PLTE          Palette

              This chunk must appear for color type 3, and
              may appear for color types 2 and 6. If this chunk
              does appear, it must precede the first IDAT chunk.

              In the case of color types 2 and 6, the PLTE chunk is 
              optional, and provides a recommended set of from 1 to 256 
              colors to which the true-color image should be quantized if 
              the display hardware cannot display truecolor directly. 
              If it is not present, the viewer must select colors on its own,
              but it is most efficient for this to be done once by
              the encoder. 

              The number of palette entries varies from 1 to 256.
              For palette type 3, the number of entries should not
              exceed the range that can be represented by the
              bit depth (for example, 2^4 = 16 for a bit depth of 4).
              Note that this does NOT mean that there have to
              be a full 16 entries. The length of the chunk is used
              to determine the number of entries.

              Each palette entry consists of a 
              three-byte series:

                     red (0 = black, 255 = red),
                     green (0 = black, 255 = green),
                     blue (0 = black, 255 = blue)

              Note that the palette uses 8 bits (1 byte) per value 
              regardless of the image bit depth specification.
              In particular, the palette is 8 bits deep even when it is 
              a suggested quantization of a 16-bit truecolor image.

tRNS          Transparency. Transparency is an alternative to the
              full truecolor alpha channel.
              
              For color type 3:
              A series of alpha channel bytes, corresponding to
              palette indexes in the PLTE chunk.

              The transparency chunk may contain fewer
              alpha channel bytes than there are palette
              entries. In this case, the alpha channel value
              for all remaining palette entries is assumed
              to be 255 (fully opaque, no background visible).
              0 is full transparency (only background visible).

              Decoders which cannot blend colors with the
              background should interpret all nonzero alpha
              values as fully opaque (no background).

              For color type 0:
              Transparent gray level (2 bytes, range: 0 - (2^bitdepth - 1)) 

              The specified gray level will be regarded as transparent
              (the background color at that position will be substituted 
              consistently by the decoder).

              For color type 2:
              Transparent RGB color (6 bytes, 2 bytes for
              red, green and blue components, range for each:
              0 - (2^bitdepth - 1))

              The specified RGB color will be regarded as transparent
              (the background color at that position will be substituted 
              consistently by the decoder).

              Although transparency is not as elegant as the full
              alpha channel, transparency does not adversely 
              affect the compression of the image. 

              When present, the "tRNS" chunk must precede
              the first IDAT chunk, and follow the
              PLTE chunk, if any.

bKGD          Background color. 

              When displaying the image in a
              stand-alone viewer, it is useful to specify the
              background color against which the image is
              intended to appear.

              For color type 3:
              Background index into palette 
              (1 byte, range: 0 - (size of palette-1) )

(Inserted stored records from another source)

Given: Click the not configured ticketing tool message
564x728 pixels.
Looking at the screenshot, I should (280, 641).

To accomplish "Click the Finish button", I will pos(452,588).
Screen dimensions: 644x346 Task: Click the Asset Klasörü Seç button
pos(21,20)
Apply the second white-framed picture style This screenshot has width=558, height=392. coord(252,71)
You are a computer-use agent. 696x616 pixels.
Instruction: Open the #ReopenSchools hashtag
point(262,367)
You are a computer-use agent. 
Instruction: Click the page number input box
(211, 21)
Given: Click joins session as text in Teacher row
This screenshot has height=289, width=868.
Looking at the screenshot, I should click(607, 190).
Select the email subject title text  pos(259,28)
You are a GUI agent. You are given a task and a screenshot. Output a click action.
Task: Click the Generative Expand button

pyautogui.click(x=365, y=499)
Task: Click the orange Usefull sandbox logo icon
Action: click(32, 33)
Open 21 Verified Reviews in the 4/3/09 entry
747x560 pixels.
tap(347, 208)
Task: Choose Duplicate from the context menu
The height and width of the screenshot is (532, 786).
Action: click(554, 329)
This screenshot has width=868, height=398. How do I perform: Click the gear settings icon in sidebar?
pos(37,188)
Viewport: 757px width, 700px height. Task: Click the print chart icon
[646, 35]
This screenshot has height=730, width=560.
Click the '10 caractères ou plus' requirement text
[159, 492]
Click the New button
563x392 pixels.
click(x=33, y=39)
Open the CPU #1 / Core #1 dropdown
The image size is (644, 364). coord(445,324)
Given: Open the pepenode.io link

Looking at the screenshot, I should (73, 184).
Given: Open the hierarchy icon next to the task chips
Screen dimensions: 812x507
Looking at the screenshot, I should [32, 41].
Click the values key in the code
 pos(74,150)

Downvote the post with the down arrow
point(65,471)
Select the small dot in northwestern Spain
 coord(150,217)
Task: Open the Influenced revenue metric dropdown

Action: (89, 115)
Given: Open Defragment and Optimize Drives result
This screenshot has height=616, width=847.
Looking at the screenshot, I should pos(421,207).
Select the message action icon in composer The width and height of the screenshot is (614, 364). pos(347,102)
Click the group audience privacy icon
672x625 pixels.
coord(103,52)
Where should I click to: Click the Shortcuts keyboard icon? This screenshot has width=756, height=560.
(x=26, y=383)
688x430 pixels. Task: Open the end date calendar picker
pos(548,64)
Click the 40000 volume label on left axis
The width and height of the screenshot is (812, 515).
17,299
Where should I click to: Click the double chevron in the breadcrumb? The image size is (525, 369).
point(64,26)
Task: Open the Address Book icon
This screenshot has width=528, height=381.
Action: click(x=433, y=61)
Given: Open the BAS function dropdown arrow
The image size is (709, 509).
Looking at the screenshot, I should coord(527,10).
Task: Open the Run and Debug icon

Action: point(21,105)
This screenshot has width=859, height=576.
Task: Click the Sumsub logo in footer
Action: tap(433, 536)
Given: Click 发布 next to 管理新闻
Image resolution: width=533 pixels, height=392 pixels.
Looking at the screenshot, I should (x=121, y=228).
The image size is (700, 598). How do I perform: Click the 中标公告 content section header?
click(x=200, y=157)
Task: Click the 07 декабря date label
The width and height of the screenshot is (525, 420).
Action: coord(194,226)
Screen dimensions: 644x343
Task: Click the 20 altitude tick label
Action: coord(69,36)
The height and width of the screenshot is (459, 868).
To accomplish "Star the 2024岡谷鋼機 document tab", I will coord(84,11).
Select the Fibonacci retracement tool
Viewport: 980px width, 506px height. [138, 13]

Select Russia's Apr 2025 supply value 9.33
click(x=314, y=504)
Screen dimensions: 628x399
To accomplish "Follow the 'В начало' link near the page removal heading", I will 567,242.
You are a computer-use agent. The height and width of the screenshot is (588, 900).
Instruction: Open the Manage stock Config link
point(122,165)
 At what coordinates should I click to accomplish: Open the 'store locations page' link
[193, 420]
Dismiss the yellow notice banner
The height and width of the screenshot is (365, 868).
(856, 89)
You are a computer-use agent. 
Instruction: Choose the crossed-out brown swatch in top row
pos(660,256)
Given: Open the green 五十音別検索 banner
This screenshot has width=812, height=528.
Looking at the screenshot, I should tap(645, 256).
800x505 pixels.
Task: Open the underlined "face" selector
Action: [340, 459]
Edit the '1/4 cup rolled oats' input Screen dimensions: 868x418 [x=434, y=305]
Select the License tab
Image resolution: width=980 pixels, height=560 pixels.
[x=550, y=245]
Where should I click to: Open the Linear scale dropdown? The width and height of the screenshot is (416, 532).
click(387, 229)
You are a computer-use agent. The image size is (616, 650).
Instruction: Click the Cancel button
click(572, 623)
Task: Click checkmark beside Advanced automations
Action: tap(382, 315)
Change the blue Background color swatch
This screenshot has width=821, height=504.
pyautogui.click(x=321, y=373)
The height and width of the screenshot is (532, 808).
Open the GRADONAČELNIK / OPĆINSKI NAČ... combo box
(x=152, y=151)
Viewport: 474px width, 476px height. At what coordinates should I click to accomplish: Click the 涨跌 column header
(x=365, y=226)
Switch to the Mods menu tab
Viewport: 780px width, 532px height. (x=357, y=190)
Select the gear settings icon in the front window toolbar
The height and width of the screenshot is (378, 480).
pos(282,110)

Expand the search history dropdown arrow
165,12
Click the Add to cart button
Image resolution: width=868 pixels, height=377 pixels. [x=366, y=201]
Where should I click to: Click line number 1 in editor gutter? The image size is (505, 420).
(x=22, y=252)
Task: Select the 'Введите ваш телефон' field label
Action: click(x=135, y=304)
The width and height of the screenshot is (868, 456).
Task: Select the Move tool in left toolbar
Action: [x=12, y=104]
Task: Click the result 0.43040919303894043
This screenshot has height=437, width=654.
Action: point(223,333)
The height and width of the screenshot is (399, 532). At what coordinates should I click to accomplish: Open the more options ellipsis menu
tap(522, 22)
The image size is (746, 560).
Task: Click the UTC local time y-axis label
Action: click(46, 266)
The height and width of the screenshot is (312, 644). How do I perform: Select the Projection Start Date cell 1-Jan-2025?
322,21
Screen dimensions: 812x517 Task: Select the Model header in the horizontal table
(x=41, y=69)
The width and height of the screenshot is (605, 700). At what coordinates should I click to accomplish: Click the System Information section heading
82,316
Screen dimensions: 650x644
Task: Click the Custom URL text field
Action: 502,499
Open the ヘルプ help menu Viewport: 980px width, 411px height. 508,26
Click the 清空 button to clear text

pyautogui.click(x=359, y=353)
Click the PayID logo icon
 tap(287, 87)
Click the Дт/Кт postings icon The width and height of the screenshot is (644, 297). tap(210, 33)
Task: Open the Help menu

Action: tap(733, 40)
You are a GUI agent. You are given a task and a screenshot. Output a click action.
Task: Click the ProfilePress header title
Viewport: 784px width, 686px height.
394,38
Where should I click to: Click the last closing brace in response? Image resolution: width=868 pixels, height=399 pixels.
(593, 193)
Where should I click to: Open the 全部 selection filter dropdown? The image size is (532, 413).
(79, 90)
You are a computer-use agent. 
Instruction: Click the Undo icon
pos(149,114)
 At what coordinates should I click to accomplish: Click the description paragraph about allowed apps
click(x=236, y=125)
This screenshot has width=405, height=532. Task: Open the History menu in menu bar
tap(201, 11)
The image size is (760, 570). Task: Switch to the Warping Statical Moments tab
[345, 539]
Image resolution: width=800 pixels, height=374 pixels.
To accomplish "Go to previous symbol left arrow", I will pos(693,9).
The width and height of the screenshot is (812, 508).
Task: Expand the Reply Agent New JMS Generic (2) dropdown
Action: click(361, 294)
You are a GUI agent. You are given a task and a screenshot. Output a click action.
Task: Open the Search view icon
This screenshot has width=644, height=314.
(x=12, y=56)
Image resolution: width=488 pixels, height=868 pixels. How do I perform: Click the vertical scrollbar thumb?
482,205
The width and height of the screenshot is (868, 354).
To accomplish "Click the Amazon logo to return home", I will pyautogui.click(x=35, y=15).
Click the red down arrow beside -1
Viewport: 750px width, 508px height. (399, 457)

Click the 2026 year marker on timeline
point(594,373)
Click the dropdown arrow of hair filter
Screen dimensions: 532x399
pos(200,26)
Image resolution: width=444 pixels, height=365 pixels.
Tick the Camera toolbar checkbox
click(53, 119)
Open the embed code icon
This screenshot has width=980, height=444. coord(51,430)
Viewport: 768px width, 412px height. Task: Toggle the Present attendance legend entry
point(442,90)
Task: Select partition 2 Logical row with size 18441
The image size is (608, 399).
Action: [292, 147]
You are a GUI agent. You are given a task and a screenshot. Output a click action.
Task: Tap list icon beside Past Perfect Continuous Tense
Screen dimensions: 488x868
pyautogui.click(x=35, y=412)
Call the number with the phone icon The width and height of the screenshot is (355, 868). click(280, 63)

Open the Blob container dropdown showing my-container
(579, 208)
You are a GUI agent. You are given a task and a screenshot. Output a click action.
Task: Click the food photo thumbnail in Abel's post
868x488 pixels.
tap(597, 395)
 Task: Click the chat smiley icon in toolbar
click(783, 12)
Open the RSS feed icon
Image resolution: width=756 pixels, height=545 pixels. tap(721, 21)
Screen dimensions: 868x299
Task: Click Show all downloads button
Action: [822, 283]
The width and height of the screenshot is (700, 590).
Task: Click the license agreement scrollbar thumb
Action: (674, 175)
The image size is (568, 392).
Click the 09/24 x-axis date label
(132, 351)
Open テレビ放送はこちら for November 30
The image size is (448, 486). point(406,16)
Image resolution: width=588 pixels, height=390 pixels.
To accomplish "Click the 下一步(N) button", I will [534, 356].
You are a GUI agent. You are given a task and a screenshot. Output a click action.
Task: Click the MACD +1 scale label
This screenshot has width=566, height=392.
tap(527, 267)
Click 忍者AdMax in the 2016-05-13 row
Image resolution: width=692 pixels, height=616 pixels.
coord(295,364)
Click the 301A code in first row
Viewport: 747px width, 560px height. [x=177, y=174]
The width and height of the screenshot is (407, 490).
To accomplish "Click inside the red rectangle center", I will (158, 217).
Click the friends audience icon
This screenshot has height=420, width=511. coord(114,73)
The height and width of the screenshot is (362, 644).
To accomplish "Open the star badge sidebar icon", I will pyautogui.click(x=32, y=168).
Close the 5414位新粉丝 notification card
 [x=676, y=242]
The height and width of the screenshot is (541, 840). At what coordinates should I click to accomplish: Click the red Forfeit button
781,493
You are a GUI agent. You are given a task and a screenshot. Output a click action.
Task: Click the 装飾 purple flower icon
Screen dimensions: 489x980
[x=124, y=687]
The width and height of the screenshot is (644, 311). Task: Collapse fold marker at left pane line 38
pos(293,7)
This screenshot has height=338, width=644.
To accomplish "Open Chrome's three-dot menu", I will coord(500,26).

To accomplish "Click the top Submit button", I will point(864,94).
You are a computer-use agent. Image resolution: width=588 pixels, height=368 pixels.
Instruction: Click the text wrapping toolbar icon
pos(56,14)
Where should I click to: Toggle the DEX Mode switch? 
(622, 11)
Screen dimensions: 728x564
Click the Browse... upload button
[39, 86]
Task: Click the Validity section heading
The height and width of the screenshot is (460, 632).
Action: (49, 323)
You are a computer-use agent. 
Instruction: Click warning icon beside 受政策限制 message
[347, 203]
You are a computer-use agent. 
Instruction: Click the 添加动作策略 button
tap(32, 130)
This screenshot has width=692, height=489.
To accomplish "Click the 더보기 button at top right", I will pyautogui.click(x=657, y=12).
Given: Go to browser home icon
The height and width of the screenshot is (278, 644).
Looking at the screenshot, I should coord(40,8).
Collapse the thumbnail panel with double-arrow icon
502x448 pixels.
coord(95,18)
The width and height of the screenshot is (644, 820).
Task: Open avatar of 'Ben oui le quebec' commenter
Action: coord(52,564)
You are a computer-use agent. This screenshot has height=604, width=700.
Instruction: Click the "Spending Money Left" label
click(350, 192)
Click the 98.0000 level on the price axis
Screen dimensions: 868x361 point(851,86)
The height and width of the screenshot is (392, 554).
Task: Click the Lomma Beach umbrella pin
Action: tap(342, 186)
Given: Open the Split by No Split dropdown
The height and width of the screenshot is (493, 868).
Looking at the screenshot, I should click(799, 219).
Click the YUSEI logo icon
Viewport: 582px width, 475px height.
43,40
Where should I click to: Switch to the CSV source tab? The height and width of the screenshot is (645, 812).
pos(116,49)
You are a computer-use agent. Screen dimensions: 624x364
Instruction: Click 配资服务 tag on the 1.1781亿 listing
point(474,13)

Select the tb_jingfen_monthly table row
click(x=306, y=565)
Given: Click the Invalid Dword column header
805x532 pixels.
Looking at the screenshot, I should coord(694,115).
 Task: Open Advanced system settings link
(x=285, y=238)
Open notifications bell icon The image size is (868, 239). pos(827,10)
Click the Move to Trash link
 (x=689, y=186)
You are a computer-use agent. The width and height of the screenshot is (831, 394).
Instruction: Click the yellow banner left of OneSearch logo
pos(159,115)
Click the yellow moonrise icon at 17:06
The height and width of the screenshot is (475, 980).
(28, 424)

              For color types 0 and 4:
              Background gray level (2 bytes, range: 0 - (2^bitdepth - 1)) 

              For color types 2 and 6:
              Background RGB color (6 bytes, 2 bytes for
              red, green and blue components, range for each:
              0 - (2^bitdepth - 1))

              When present, the bkgd chunk must precede
              the first IDAT chunk, and follow the
              PLTE chunk, if any.

hIST          Histogram.

              When displaying a palette-color image (color type 3),
              it is often necessary to render the image using fewer
              colors than are actually present in the image.
              To produce the highest-quality result, it is helpful
              to have information on the frequency with which each
              palette index actually appears, in order to choose
              the best palette for dithering or drop the least-used colors.
              Since images are often created once and viewed many
              times, it makes sense to calculate this information
              in the encoder, although it is not mandatory.

              The hIST chunk, if it appears, must be preceded
              by the PLTE chunk, and must precede the first
              IDAT chunk. hIST only appears for color type 3.

              The histogram consists of a series of 16-bit
              unsigned values, one for each entry in the
              PLTE chunk.

              Each entry is approximately equal to the
              number of pixels with that palette index,
              multiplied by 65535, and divided by the
              total number of pixels, rounding up. 

              However, it is critical that the entry for a
              given palette index be at least one (1) if at least
              one (1) pixel uses that palette index.

              Pseudocode to determine the histogram entry for palette
              index "X", allowing for round-off errors,
              is given below:

   scaledFrequency = pixelsWithIndex(X) * (65535.0 / pixelsTotal)

   IF scaledFrequency >= 65535.0 THEN
     histogramEntryForIndex(X) = 65535
   ELSE 
     histogramEntryForIndex(X) = ceil(scaledFrequency)
   END IF 

   IF pixelsWithIndex(X) > 0 AND histogramEntryForIndex(X) = 0 THEN
     histogram_entry_for_color_X = 1
   END IF

tEXt          Text. 

              "tEXt" chunks consist of a null-terminated keyword
              containing any sequence of ISO 8859-1 (LATIN-1)
              characters (the LATIN-1 set includes the ASCII set),
              followed by the text associated with that keyword.
              Note that the text is not null-terminated
              (the length of the chunk is sufficient information
              to locate the ending).

              Any number of "tEXt" chunks may appear, and more than
              one with the same keyword is permissible.

              The following text keywords are predefined
              and should be used where possible:

              Title                 
              Author
              Copyright
              Description

              Other keywords, containing any sequence of
              printable characters in the character set, may
              be invented for other purposes.

phys          Physical pixel dimensions.
              4 bytes: pixels per unit, X axis (unsigned integer)
              4 bytes: pixels per unit, Y axis (unsigned integer)
              1 byte: unit specifier

              The following values are legal for the unit specifier:
              0: units unknown (aspect ratio only)
              1: unit is the meter

              Large units are employed to ensure sufficient
              resolution. If this ancillary chunk is not present,
              pixels are assumed to be square, and the physical
              size of each pixel is unknown. (Conversion note: one inch
              is equal to 2.54 centimeters, and therefore to .0254 meters.)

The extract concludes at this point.